• **Article**

Our Monthly Newsletter

Friday, September 4, 2015

Newsletters. Yep, newsletters. That’s what we’re talking about here.

One of the main discussions we had while setting up our podcast was newsletters. Personally, I am not a huge fan of newsletters and found myself waffling back and forth over whether or not they are worth the trouble. We talked it over for quite some time – we sat down and chatted about it, we listed out the pros and cons, listed what we hate about them and what we love. Eventually we found our four major reasons to not do a newsletter are:

1. Newsletters can be super annoying
2. People might not read them
3. They take a lot of work and we are already pretty stinkin’ busy
4. Who likes coding an HTML email. I mean seriously.

I know this looks ominous, so before we get too far into it, though, I want to throw out this spoiler:

We are absolutely doing a monthly newsletter

We are excited about our monthly newsletter. We want you to sign up for it and converse with us about, and through our newsletter.

That being said, we didn’t come to this conclusion lightly. The list of reasons to not do a newsletter was nearly filled up. We were getting pretty glum for newsletters and nearly had it all come to a no vote. After more of the talking, though, we started to come around. This happened not because we listed out a bunch of pros. Nope, this started when we began squashing the four biggest cons.

1. Newsletters can be super annoying

I personally dread the email newsletters that pop up and I barely notice but feel obligated to at least suffer a cursory glance through the headlines because I once thought it was cool but I just haven’t found the will to meander down the page to that elusive “unsubscribe” button.

On top of them being super annoying they are usually filled to the brim with marketing jargon and ads. I hate being sold to. It’s awful. It’s absolutely my least favorite thing. So, if we started a newsletter that contained ads on ads on marketing jargon on ads, I might just punch myself right in the face.

Why, oh why then, would anyone want to take part in a newsletter. Well, I had an epiphany when one of my favorite monthly newsletters came to mind. Gaslight, a Cincinnati, OH based software development shop has a monthly email newsletter that I actually enjoy receiving. In order to squash the cons, I brought this newsletter up to find out why it was so much better than most others.

For one, they send it out once a month. This isn’t an overwhelming amount of required interaction on my part. Their schedule seems more than fair. It gives me enough time to enjoy the rest of my life and be a little surprised – and delighted – when their newsletter shows up.

• **Task 1**
According to the newsletter post, why does the writer consider Gaslight's schedule fair? Answer in one to three sentences.
• **Task 2**
From the newsletter post, print the stretch from "I know this" through "through our newsletter.".
Rely only on the newsletter post for these.

[Collection entries]
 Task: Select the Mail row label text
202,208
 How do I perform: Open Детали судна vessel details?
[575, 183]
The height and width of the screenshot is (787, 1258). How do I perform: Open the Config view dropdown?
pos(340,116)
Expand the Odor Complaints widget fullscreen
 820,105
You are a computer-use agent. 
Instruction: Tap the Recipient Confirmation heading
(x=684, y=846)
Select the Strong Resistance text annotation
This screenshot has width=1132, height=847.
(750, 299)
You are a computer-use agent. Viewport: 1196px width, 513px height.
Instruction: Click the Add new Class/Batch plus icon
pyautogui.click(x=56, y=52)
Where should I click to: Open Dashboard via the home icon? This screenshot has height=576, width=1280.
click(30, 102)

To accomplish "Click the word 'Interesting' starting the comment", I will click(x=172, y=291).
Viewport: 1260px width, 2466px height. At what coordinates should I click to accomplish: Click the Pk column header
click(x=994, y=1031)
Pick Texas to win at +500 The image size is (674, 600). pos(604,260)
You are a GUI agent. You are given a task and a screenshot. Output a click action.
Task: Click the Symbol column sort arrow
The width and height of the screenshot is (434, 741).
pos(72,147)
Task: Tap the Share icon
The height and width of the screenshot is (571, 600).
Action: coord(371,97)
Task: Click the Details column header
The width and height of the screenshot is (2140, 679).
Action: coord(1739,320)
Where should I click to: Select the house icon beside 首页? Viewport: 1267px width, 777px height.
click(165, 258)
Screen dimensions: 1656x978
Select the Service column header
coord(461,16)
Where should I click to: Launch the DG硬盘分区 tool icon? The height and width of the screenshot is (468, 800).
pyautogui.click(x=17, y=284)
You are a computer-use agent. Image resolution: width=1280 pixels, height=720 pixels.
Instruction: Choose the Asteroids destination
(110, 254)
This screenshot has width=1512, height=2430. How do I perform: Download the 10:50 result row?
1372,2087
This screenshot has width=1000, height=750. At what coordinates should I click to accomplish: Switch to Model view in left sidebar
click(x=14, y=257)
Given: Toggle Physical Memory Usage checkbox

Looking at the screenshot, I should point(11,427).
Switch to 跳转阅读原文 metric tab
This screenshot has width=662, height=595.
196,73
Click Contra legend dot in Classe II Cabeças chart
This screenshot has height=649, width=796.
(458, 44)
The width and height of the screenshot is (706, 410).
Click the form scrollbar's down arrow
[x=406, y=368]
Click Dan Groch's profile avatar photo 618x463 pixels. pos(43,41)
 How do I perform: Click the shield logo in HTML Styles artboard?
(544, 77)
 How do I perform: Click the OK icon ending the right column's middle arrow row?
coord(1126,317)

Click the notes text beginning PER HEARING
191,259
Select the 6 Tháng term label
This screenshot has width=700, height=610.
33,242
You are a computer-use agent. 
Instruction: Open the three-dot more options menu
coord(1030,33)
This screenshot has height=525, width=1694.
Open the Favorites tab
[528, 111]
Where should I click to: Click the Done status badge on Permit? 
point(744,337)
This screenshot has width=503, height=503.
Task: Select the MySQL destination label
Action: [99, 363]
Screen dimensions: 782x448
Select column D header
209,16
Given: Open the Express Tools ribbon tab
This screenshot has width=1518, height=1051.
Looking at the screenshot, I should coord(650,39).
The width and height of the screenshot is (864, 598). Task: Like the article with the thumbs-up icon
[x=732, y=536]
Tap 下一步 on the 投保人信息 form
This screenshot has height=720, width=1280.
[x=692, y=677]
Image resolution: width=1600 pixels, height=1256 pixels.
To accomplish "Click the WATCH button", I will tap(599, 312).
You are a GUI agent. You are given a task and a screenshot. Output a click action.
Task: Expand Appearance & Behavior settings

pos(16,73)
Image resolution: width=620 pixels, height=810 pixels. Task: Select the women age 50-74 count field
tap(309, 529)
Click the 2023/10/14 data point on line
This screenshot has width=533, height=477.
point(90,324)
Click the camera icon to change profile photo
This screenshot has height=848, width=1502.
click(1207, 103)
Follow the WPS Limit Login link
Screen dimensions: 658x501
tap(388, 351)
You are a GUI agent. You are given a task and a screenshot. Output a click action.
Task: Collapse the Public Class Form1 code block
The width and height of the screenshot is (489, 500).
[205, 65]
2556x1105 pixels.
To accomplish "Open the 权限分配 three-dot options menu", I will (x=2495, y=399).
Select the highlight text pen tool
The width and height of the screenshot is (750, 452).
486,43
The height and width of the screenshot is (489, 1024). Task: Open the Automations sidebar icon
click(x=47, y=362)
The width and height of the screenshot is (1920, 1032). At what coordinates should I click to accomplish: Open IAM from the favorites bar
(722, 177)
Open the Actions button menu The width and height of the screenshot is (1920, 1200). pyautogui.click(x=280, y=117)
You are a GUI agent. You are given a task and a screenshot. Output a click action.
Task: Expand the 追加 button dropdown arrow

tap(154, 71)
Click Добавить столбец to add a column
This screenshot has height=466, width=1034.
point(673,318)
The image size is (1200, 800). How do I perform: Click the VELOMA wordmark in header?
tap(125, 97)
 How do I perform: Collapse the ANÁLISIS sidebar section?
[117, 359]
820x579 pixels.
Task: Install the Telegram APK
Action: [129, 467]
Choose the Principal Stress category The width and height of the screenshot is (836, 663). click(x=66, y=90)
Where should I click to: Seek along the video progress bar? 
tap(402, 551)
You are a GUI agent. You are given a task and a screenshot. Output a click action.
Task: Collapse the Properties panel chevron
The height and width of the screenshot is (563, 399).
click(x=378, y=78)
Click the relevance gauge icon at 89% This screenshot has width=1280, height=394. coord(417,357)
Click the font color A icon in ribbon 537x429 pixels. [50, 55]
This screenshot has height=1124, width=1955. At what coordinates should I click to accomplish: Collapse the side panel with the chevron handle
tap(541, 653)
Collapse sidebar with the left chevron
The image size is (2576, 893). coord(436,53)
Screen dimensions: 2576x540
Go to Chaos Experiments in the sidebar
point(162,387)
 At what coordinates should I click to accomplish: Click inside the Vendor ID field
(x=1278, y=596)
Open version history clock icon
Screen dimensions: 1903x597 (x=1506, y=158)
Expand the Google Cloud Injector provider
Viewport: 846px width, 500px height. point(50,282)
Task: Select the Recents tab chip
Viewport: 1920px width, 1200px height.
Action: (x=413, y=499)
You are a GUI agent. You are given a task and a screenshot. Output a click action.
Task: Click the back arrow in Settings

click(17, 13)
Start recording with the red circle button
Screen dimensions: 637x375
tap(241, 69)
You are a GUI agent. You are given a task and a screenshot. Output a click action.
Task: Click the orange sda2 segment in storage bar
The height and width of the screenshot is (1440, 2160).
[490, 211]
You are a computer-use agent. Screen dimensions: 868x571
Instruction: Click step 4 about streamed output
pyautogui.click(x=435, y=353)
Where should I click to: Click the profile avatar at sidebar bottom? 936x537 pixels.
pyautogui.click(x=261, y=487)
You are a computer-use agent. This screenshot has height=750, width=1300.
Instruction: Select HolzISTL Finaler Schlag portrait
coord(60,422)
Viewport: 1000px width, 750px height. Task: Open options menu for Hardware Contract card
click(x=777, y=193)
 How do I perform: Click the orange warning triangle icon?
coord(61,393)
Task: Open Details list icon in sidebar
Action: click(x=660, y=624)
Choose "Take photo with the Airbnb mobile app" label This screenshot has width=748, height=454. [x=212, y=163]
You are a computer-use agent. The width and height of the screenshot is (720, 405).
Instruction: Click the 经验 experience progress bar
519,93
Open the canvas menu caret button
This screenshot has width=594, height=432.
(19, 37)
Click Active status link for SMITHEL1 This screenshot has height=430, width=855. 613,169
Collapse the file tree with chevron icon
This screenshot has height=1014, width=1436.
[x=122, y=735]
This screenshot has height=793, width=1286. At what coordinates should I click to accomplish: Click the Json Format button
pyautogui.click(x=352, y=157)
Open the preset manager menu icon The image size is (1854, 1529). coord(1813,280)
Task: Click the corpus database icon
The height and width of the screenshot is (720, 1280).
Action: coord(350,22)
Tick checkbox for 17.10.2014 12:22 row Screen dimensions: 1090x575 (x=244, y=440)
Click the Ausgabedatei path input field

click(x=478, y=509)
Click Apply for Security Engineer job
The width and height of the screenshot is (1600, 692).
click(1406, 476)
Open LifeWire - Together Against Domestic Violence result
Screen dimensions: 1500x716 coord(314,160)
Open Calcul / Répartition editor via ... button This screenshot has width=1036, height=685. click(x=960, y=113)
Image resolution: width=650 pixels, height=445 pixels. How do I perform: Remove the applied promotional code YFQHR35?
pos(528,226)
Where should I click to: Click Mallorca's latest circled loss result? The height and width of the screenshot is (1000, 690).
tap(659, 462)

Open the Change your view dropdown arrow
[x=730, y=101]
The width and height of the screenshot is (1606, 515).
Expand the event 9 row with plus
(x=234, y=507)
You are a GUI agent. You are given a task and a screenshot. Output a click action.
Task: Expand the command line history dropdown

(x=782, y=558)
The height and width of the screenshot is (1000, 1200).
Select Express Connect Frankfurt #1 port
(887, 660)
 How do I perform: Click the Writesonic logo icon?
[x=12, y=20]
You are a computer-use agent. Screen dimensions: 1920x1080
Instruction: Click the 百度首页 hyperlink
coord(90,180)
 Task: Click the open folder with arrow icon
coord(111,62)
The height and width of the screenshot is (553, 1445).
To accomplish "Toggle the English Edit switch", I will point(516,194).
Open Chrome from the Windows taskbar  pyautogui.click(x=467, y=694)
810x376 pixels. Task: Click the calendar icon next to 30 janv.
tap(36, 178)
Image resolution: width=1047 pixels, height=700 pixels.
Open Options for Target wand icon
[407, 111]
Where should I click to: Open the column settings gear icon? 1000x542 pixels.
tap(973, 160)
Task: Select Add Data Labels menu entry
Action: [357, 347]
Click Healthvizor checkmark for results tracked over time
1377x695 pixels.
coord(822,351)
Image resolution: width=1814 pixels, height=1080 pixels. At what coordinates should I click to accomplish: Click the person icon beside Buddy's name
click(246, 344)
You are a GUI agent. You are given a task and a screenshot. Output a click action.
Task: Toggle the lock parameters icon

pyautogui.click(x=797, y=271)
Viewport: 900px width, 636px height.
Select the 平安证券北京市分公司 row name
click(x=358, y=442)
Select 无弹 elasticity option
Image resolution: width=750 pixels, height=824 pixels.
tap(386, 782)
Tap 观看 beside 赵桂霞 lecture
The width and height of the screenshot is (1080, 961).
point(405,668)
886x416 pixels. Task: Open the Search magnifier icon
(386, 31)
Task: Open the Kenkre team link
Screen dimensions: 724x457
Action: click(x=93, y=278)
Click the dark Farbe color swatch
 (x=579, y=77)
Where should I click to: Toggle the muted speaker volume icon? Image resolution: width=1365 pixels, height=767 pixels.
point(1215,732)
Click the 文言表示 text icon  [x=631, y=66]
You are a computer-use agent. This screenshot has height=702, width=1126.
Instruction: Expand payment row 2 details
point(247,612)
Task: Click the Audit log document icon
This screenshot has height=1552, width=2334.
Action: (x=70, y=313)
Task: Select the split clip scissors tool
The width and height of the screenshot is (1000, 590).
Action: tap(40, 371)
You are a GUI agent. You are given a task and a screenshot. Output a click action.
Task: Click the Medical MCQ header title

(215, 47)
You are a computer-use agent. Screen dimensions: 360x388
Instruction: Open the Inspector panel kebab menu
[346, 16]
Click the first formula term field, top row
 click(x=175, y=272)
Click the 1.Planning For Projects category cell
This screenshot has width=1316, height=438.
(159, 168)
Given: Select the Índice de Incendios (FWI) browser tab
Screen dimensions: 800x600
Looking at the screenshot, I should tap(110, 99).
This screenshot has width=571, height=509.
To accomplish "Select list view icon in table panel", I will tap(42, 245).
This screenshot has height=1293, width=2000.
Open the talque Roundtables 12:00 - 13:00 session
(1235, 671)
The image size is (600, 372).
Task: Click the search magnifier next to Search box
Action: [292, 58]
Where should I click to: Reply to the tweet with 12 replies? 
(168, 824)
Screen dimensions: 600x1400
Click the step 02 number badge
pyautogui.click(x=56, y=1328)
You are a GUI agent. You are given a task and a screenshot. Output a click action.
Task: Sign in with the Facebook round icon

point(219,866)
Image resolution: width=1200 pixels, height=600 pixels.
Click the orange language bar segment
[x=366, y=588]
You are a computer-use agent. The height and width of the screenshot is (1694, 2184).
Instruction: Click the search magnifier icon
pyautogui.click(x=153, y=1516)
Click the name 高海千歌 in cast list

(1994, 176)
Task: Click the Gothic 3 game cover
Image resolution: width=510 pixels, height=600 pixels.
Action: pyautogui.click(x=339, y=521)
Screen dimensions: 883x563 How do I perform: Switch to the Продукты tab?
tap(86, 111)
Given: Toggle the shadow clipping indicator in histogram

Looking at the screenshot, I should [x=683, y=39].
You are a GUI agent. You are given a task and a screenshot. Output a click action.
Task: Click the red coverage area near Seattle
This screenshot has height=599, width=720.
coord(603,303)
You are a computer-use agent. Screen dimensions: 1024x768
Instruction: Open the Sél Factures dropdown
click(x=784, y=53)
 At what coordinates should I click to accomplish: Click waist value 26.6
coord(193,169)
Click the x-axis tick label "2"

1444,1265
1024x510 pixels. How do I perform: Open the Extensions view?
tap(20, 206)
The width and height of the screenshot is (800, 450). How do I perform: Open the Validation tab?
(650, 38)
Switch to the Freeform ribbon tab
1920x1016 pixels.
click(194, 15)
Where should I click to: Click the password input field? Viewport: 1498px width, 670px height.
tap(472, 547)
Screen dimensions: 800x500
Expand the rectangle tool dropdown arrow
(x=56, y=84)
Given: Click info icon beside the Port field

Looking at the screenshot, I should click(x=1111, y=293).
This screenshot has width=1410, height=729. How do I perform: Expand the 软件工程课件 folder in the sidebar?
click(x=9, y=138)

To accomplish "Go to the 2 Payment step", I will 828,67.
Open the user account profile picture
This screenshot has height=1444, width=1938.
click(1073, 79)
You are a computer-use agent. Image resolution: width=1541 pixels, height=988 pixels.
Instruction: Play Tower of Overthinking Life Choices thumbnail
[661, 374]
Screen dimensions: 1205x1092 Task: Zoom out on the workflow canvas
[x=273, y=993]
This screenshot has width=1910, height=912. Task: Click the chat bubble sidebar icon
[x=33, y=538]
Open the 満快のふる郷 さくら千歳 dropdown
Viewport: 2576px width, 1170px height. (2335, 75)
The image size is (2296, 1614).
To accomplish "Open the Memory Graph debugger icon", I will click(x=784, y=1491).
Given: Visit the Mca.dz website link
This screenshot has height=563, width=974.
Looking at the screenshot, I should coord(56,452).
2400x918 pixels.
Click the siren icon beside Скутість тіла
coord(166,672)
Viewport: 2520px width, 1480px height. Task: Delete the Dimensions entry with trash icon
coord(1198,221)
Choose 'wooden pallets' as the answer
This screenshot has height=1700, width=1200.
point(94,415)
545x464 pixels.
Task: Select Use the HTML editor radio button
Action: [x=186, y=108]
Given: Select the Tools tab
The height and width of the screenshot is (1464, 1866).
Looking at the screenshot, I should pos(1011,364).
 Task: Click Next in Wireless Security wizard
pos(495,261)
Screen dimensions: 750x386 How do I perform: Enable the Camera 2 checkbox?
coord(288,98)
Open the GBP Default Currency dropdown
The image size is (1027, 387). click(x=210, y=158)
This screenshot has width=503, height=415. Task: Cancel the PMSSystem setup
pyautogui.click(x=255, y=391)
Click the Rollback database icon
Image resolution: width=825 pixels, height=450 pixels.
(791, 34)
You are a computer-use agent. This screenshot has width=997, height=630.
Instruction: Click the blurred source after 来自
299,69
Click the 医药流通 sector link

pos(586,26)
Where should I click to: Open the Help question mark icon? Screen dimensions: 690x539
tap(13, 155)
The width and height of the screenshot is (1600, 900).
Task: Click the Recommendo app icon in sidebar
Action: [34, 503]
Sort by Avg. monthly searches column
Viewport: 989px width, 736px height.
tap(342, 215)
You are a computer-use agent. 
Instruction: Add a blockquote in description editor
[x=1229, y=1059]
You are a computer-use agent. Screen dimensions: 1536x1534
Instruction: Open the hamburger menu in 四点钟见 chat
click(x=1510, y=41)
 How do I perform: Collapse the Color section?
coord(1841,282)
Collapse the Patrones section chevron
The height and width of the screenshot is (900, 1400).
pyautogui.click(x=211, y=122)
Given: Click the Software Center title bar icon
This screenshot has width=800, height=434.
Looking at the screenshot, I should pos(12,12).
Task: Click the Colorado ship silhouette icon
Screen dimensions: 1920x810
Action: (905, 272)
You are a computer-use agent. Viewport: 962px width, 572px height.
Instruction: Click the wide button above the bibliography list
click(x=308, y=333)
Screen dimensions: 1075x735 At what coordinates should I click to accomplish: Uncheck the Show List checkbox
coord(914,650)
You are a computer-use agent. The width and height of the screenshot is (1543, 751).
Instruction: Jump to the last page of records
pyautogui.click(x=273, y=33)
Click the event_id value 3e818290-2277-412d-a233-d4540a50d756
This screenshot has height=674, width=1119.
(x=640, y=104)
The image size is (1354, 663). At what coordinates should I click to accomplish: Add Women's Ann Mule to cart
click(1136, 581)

• **Full answer 1**
Gaslight sends its newsletter only once a month, which the writer says isn't an overwhelming amount of required interaction. That leaves enough time to enjoy the rest of life and be a little surprised, and delighted, when the newsletter shows up.

• **Full answer 2**
I know this looks ominous, so before we get too far into it, though, I want to throw out this spoiler:

We are absolutely doing a monthly newsletter

We are excited about our monthly newsletter. We want you to sign up for it and converse with us about, and through our newsletter.